## PROBLEM REQUIREMENTS
Copy every line below that contains the word "Click".

## DATA SECTION

------------------------------------------------------------

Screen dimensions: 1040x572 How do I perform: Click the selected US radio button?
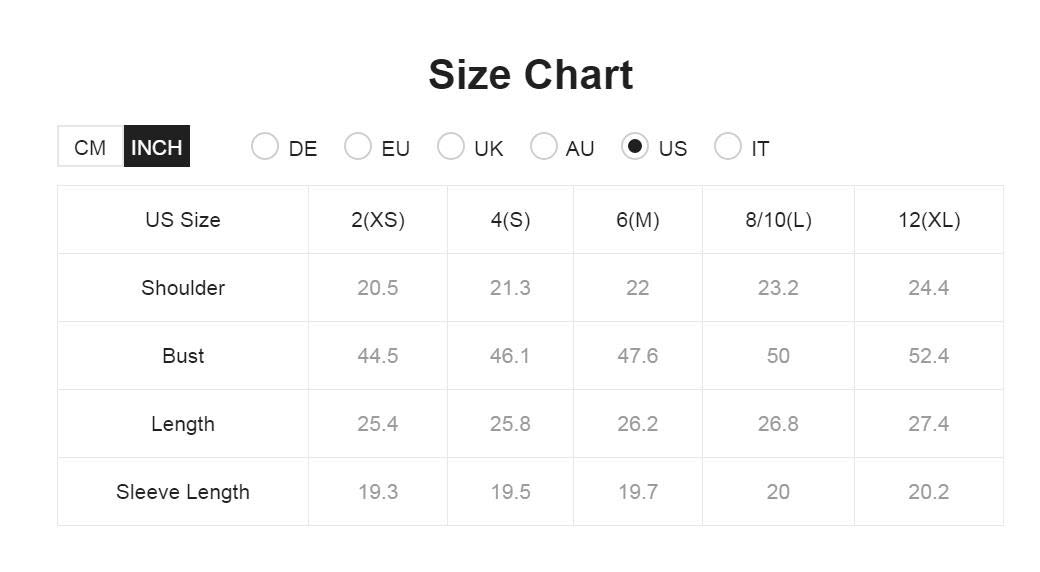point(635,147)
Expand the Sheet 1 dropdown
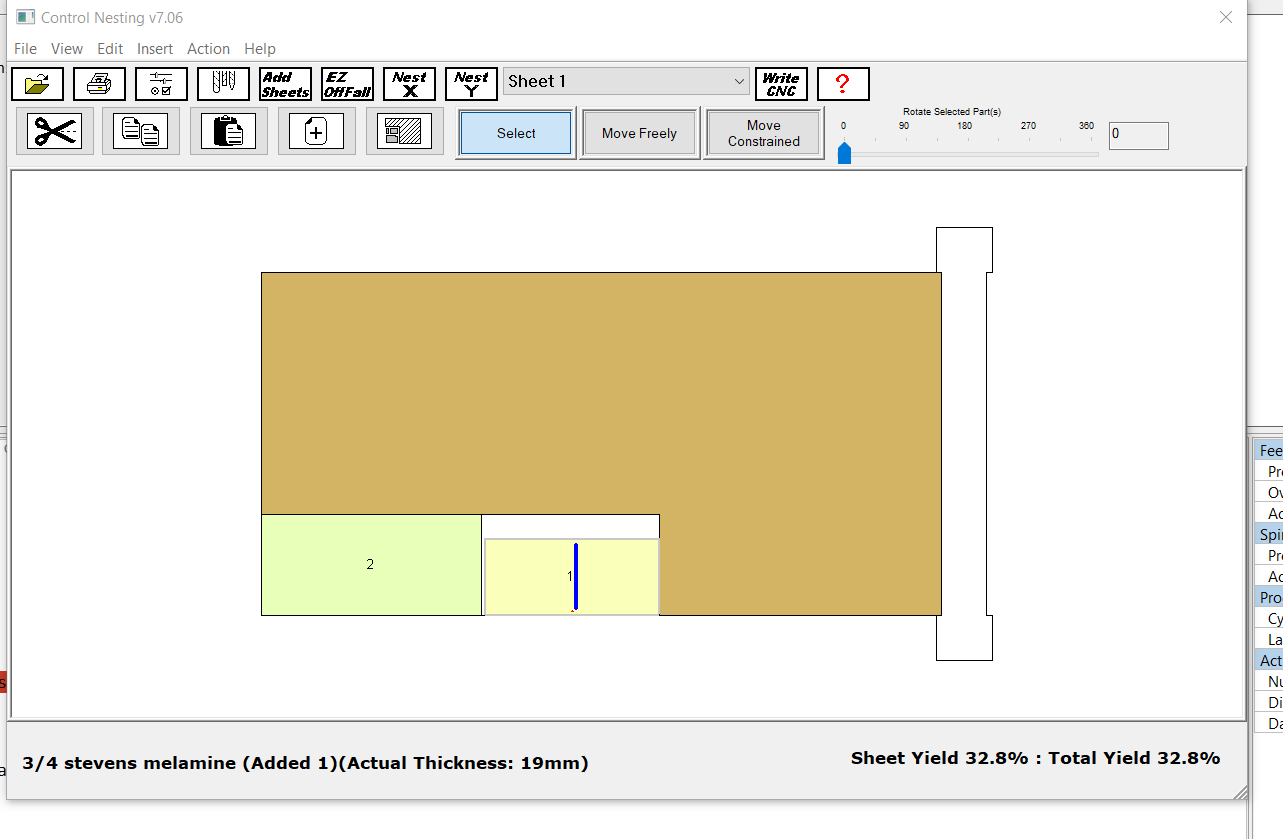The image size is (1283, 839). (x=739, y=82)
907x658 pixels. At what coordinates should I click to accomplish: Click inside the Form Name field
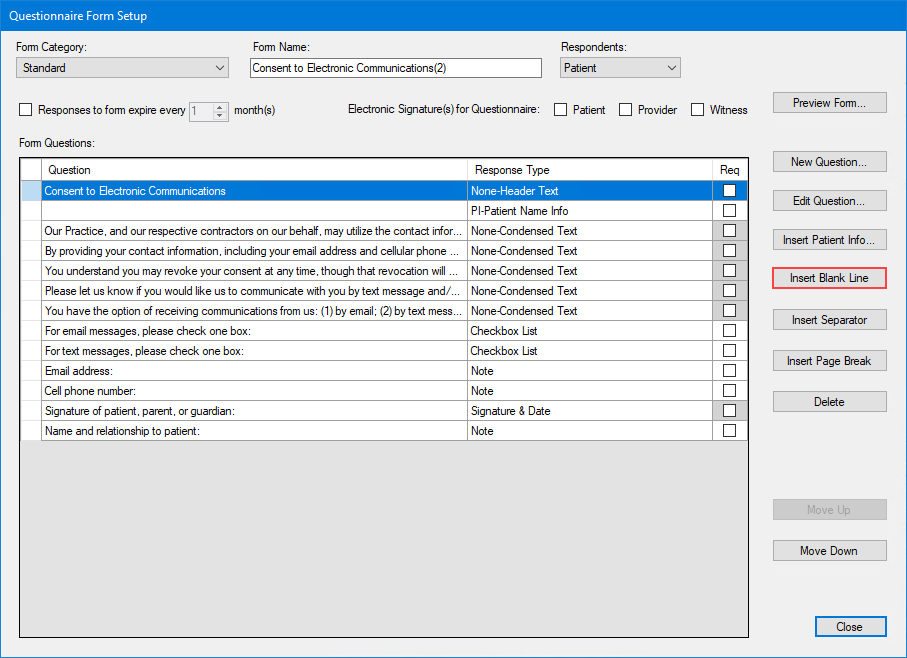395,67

------------------------------------------------------------

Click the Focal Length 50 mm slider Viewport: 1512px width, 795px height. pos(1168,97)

------------------------------------------------------------

## RESPONSE TO THIS TASK
Screen dimensions: 1040x572 How do I perform: Click the selected US radio button?
907x658 pixels. At what coordinates should I click to accomplish: Click inside the Form Name field
Click the Focal Length 50 mm slider Viewport: 1512px width, 795px height. pos(1168,97)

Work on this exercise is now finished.